Under the current public school model, Solis said there has not been much space for students to interact with each other. He points to the last year’s Poly High School race-related violence as one example of how conflicts continue between African American and Latinx students.
“When the issue started happening at Poly High School and at other schools, we started thinking about how can we support parents. There’s not a lot of guidance on how to talk to your kids about race and racism,” he said.
While Long Beach City is proud of community diversity, he said not much happens beyond the acknowledgment of diversity. A lot of conflict still exists locally along racial lines.
“We wanted to give kids a space to reflect, and think that besides your neighbor looking different than you, what else are we doing to address racial justice in Long Beach?” he asks.
Self-segregation and other long-standing education equity issues will draw kids together again at an upcoming camp through the CCEJ.
Since 1985, the program’s Building Bridges Camp takes students to the mountains to talk about race and reconciliation. They provide the program to LBUSD, where it has expanded for several years.
Participation is diverse. African Americans represent about 25-40% attendance with each camping trip. They also work with several outside schools, including San Fernando Valley, schools in Orange County, West Los Angeles and Santa Monica. Students get a chance to meet up with others who share their racial identity, and interact in a deeper way.
Last November, the camp pulled about 100 students. Two more are coming up soon, one in February and in March. It’s not too late to participate, and it’s open to all students.
He said schools cover the costs of attending. At the last camp, some students came out from as far as Oceanside.
Except for a small handful, all schools in Long Beach are participating, he said. Students can also talk to CCEJ directly about attending the camp.

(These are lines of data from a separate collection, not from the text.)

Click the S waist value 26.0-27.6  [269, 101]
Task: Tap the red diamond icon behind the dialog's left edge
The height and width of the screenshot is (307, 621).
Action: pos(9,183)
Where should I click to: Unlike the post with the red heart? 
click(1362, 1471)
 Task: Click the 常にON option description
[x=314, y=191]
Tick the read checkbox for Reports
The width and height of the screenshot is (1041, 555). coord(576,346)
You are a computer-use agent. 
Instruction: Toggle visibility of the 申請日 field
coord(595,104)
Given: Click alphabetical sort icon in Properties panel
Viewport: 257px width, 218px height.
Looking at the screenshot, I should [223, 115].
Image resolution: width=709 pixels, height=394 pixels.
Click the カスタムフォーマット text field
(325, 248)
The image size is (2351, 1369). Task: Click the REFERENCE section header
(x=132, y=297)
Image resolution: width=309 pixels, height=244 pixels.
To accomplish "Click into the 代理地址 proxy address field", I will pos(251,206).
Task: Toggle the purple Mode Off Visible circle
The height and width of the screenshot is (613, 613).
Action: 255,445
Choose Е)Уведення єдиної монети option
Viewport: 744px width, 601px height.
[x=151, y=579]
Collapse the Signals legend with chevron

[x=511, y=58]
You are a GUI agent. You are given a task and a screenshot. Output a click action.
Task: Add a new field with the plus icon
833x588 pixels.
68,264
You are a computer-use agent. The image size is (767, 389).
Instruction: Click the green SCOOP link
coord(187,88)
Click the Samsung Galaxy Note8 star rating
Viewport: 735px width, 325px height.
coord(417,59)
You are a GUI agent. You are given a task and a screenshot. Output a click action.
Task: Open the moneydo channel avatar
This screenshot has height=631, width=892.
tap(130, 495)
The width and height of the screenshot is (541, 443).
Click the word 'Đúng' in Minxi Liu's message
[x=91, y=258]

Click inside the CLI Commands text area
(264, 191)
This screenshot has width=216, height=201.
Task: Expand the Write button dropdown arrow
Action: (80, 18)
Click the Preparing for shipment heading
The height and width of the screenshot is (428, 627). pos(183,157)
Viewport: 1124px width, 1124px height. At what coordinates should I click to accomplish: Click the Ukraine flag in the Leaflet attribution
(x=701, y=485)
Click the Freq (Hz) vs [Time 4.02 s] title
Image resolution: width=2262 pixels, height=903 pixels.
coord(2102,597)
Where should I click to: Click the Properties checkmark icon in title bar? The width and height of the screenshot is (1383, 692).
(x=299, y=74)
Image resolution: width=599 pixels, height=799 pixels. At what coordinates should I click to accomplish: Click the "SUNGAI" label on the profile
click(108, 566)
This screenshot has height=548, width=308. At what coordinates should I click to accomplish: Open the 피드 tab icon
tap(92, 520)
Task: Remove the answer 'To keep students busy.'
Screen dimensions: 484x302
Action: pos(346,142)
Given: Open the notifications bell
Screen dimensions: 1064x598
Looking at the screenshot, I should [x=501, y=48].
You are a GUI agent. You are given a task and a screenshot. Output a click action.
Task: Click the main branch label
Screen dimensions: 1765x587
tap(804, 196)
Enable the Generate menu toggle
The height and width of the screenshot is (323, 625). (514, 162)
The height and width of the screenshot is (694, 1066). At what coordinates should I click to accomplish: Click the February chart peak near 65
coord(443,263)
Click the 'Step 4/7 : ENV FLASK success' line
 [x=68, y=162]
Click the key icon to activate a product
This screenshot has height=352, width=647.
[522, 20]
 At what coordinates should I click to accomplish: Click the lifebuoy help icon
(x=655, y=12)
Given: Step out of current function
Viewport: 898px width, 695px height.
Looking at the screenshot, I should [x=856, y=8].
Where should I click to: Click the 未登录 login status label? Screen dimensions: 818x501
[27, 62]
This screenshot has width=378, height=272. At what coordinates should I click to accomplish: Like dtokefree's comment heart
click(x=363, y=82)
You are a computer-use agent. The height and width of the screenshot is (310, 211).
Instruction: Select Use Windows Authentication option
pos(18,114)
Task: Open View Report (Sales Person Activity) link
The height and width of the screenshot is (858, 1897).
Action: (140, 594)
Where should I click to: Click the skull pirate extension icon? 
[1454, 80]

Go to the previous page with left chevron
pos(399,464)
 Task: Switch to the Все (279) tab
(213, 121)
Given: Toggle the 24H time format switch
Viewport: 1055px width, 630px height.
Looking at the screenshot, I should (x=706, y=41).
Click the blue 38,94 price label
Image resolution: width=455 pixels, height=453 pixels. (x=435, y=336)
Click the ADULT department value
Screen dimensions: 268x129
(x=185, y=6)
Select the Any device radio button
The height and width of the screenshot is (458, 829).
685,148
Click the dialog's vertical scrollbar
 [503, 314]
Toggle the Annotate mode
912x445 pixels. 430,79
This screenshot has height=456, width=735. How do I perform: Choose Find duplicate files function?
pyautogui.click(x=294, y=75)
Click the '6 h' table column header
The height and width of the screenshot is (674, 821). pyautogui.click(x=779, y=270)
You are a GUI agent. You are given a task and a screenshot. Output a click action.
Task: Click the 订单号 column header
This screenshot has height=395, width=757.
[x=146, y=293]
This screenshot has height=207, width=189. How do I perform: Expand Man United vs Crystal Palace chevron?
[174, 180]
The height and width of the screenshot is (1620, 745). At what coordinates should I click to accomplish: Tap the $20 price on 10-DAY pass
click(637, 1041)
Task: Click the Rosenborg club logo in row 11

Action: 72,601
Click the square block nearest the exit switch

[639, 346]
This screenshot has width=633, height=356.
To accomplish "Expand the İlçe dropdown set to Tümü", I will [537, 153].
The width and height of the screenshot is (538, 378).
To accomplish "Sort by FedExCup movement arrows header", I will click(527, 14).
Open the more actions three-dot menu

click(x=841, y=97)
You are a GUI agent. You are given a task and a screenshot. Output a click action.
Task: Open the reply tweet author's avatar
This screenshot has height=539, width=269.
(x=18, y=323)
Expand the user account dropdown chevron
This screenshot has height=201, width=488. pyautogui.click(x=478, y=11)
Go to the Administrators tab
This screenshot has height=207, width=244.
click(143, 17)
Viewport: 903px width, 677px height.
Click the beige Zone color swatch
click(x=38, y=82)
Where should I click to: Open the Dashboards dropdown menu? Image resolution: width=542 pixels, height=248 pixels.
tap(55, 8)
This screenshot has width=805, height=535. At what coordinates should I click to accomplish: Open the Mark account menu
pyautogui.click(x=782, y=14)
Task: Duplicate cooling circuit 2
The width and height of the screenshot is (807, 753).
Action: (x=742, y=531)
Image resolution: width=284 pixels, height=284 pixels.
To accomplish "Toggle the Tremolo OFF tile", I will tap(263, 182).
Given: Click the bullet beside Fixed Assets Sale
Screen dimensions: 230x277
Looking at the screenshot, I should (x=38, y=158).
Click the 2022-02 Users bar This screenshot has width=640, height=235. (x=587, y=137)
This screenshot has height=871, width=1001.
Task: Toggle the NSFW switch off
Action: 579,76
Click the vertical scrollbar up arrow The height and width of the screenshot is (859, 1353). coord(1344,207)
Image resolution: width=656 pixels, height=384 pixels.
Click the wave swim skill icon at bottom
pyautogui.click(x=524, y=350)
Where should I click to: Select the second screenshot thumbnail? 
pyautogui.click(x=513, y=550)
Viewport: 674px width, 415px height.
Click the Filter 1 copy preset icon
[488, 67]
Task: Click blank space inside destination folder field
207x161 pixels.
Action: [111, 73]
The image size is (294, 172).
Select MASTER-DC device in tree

Each camp hosts 90-120 students, about 350 to 500 students each year. Students arrive Friday morning, and connect for three days with others from their schools, some that may never have talked while sharing the same classes.
“They learn a lot about each other. The camp helps build close relationships and helps students share some really powerful experiences,” he said.
Students see each other in a different light, and take those experiences back to their schools. They reconnect and start clubs with stronger advocacy for racial justice at their campuses. They make close friends at the camp, they cross racial barriers, and develop friendships that carry on into the schools.
Beyond acknowledging racism in the schools, by the final day of camp, students focus on action.
“They’re thinking about what they can do in various spheres of influence, whether that’s in their own personal behavior, that they don’t have to avoid certain people or say things that are hurtful,” he said.
Racial injustice is another key aspect of their organization’s work with restorative justice. The goal is to create solutions to the disproportionate impact of Black and Brown students unfairly punished, and shuttled to the pipeline to prison.
CCEJ programming helps students who may be up against smaller crimes to avoid the criminal justice system by taking personal responsibility. It includes a youth diversion program, which operates in partnership with the Los Angeles County District Attorneys Office, with the Long Beach Police Department, the LAPD and Signal Hill PD.
“Everyone recognizes that we need to do something else to help students who come from communities where there are big systemic barriers, history of trauma. Arresting them isn’t going to help with the issue,” he said.